**Directions**
Below are several records. Retype exactly those lines running from the one with "ARD (832, 1132)" through the one with "Nutrients (184, 2174)", end lines included, and no others.

####################

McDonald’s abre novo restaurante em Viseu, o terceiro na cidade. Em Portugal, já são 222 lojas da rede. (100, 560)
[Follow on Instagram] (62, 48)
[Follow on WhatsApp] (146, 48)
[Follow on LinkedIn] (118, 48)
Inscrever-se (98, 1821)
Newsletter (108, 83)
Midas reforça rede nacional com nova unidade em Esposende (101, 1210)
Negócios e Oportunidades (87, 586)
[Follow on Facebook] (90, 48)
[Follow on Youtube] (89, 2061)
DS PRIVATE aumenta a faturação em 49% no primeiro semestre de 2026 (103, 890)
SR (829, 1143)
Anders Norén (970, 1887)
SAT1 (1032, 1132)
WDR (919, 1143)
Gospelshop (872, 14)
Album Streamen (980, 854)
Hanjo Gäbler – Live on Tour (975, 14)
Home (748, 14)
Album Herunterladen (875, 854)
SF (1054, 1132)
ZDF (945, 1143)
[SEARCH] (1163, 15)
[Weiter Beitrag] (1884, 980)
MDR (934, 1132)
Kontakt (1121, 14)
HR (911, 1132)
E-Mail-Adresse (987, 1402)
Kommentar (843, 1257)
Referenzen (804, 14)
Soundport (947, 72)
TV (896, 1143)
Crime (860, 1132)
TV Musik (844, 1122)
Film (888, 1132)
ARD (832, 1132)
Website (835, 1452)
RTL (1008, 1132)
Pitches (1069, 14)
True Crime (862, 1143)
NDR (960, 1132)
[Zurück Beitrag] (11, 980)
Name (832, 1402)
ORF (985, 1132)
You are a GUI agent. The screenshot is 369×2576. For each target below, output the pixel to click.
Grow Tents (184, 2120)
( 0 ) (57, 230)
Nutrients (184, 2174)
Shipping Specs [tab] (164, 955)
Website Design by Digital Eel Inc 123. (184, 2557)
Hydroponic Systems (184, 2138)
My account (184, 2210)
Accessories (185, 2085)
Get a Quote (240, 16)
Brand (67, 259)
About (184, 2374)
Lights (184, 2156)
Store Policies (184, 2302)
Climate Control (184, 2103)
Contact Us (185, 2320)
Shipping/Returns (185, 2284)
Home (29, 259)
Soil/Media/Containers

####################

**Expected answer**
ARD (832, 1132)
Website (835, 1452)
RTL (1008, 1132)
Pitches (1069, 14)
True Crime (862, 1143)
NDR (960, 1132)
[Zurück Beitrag] (11, 980)
Name (832, 1402)
ORF (985, 1132)
You are a GUI agent. The screenshot is 369×2576. For each target below, output the pixel to click.
Grow Tents (184, 2120)
( 0 ) (57, 230)
Nutrients (184, 2174)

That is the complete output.